Task statement: Output, exactly as written, the lines below from the one that has "Viewport: 1270px width, 952px height." through the one that has "the tab ending"; nothing else, and no pictures.

Task inputs:
########

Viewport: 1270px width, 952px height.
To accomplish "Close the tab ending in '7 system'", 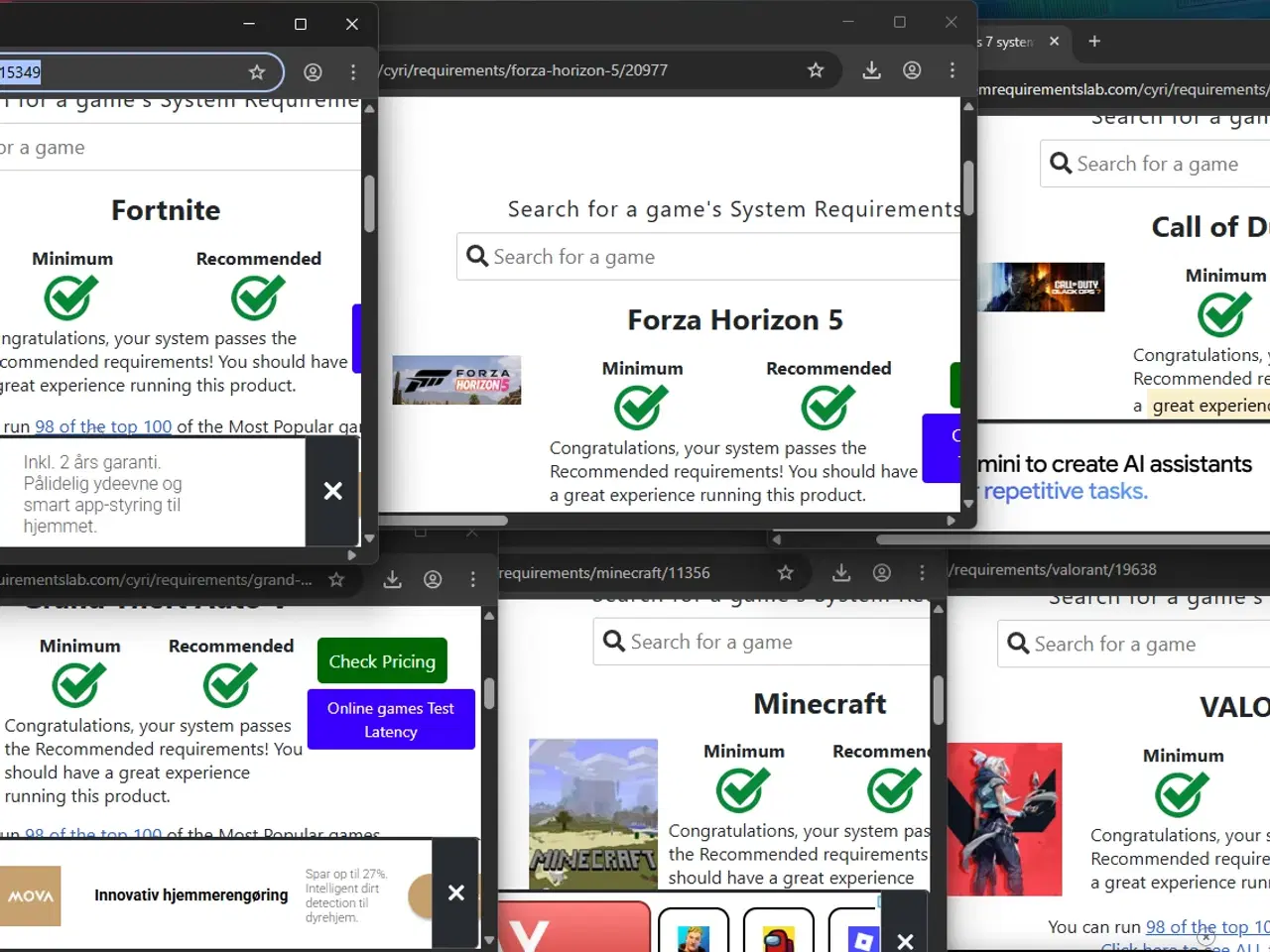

########

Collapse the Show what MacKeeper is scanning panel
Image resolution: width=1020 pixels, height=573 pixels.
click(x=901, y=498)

########

Expected answer:
Viewport: 1270px width, 952px height.
To accomplish "Close the tab ending in '7 system'", 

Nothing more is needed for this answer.